Un nuovo studio rivela che gli adulti con disturbo da deficit di attenzione e iperattività (ADHD) hanno un rischio quasi triplicato di sviluppare demenza rispetto a coloro senza ADHD.
Si stima che circa il 3 percento degli adulti abbia il disturbo da deficit di attenzione e iperattività (ADHD), ma spesso non sono il focus della ricerca. (Prostock-studio/Shutterstock.com)

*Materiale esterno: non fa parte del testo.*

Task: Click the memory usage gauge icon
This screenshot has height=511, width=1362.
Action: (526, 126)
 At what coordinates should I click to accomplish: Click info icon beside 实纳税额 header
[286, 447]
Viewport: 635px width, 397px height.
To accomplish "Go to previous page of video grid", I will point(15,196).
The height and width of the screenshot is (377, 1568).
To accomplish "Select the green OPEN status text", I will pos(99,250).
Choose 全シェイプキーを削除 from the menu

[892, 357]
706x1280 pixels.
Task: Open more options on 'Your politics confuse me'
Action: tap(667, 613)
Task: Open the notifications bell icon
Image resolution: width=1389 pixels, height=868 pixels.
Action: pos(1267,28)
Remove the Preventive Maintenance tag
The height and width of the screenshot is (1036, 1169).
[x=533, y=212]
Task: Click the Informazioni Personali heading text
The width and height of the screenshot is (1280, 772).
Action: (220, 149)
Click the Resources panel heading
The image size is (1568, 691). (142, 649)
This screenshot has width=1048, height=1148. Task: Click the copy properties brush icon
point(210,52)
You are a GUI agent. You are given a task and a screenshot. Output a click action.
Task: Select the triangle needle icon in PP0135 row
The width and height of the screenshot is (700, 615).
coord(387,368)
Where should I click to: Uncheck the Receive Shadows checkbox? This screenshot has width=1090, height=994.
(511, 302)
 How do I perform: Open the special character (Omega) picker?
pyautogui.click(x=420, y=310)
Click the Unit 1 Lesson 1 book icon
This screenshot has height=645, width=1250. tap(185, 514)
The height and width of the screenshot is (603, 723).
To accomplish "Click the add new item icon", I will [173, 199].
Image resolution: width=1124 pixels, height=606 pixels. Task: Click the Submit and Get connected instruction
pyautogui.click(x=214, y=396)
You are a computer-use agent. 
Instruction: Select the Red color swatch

Un nuovo studio ha rivelato che gli adulti con disturbo da deficit di attenzione e iperattività (ADHD) hanno un rischio quasi triplicato di sviluppare demenza rispetto a coloro che non presentano questa condizione. Questo studio mette in luce l’importanza di prestare maggiore attenzione a un gruppo che è stato storicamente escluso dalla ricerca sull’ADHD. Per molto tempo, l’ADHD è stato considerato principalmente nel contesto dei bambini, ma sempre più adulti vengono diagnosticati e le diverse manifestazioni della condizione in gruppi precedentemente poco studiati, come donne e ragazze, vengono riconosciute. Si stima che il 3% della popolazione adulta abbia l’ADHD, ma gli adulti più anziani rimangono un gruppo poco compreso.